Given entries START

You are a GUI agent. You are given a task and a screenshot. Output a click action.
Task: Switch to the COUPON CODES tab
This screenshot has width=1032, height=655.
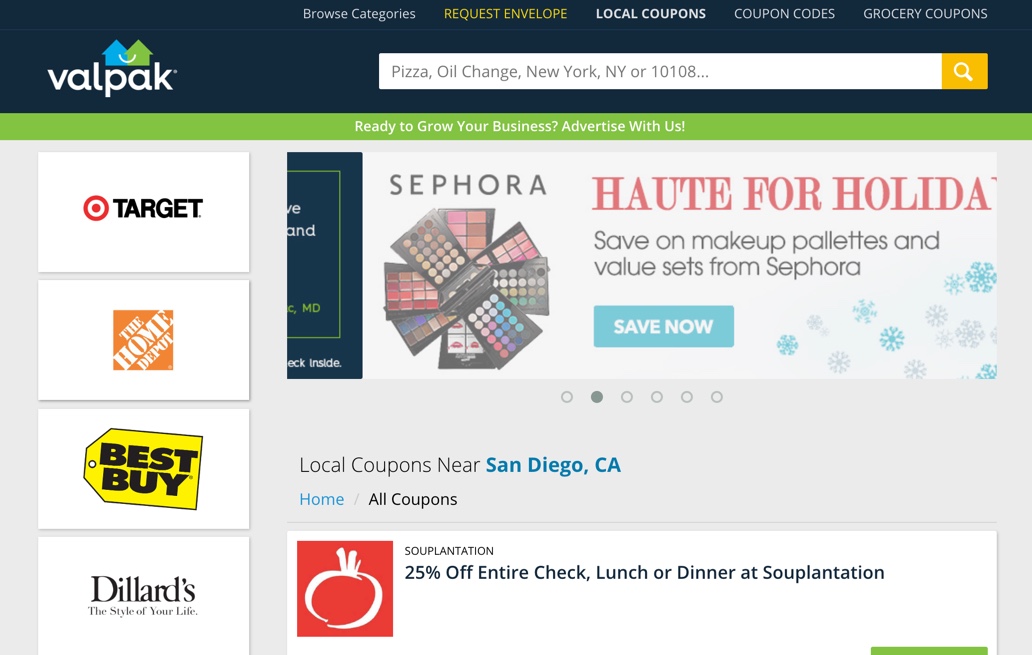[x=784, y=14]
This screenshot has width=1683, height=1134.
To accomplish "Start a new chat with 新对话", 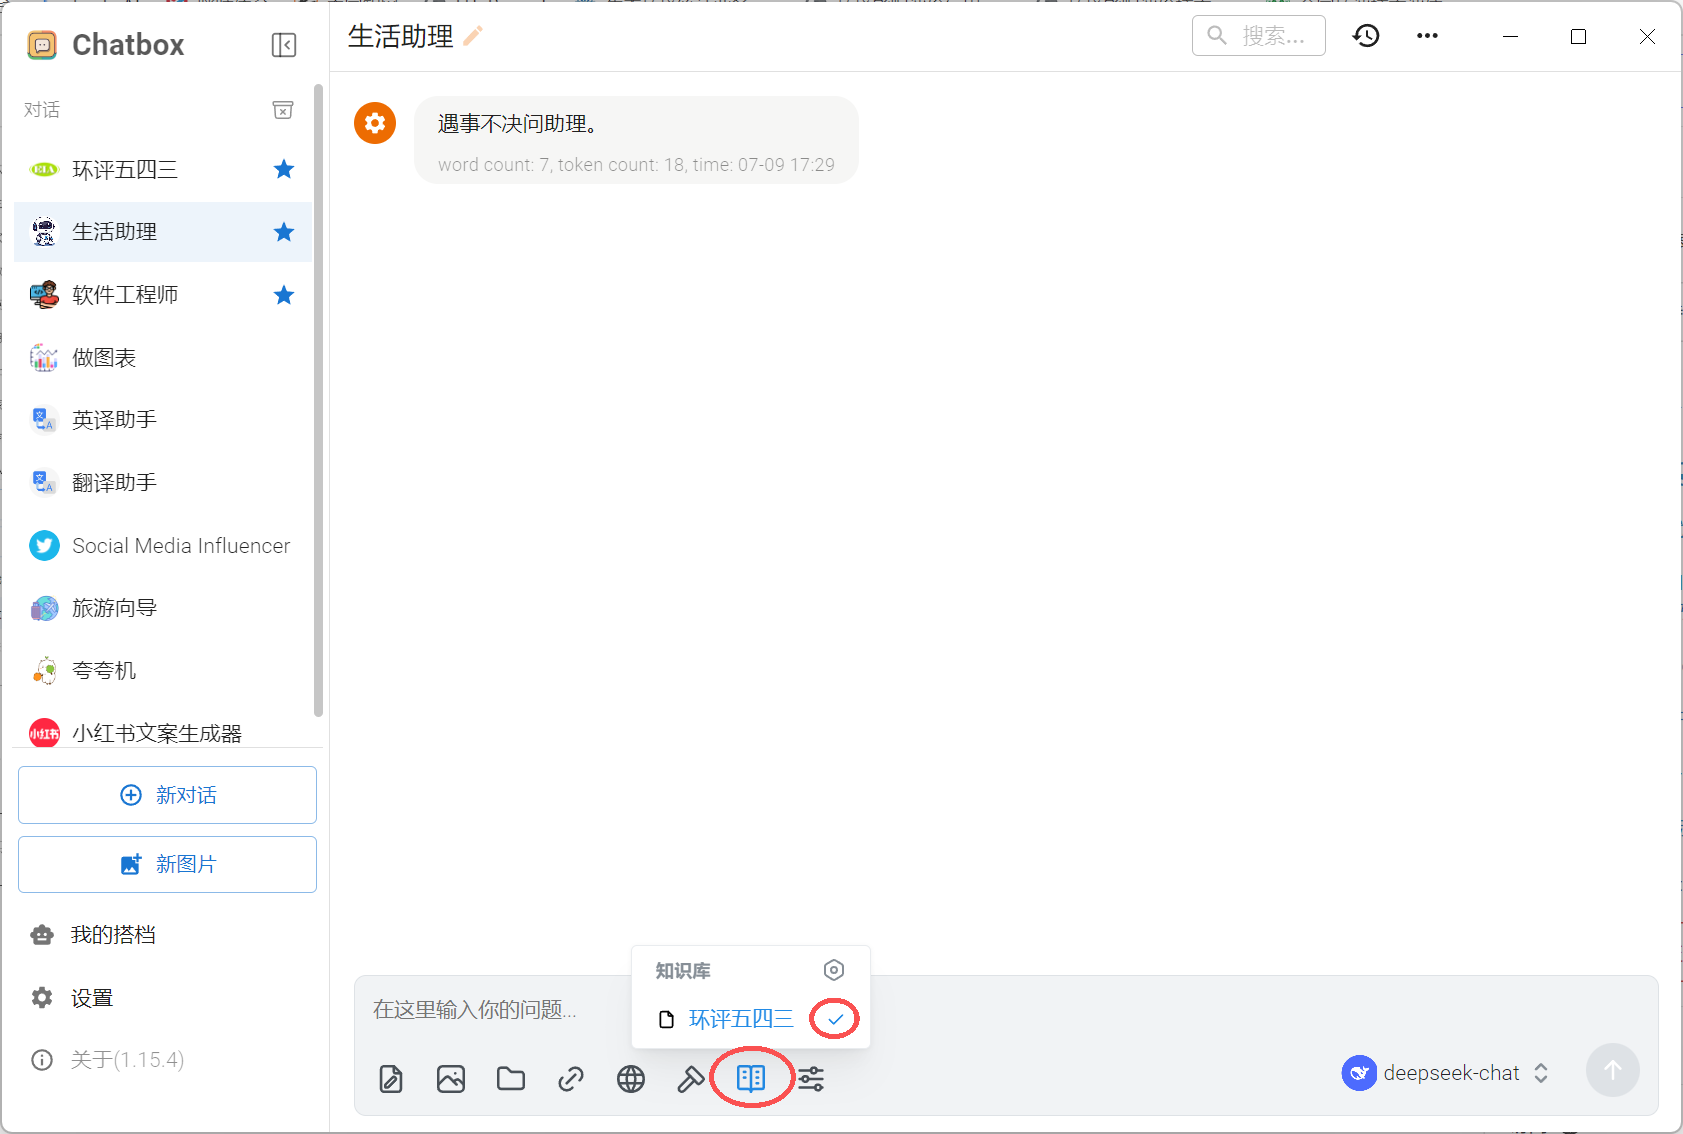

Given entries END

• **Task instructions**
Please print all of the records above exactly, omitting each picture.

• **Output of the exercise**
You are a GUI agent. You are given a task and a screenshot. Output a click action.
Task: Switch to the COUPON CODES tab
This screenshot has width=1032, height=655.
[x=784, y=14]
This screenshot has width=1683, height=1134.
To accomplish "Start a new chat with 新对话", 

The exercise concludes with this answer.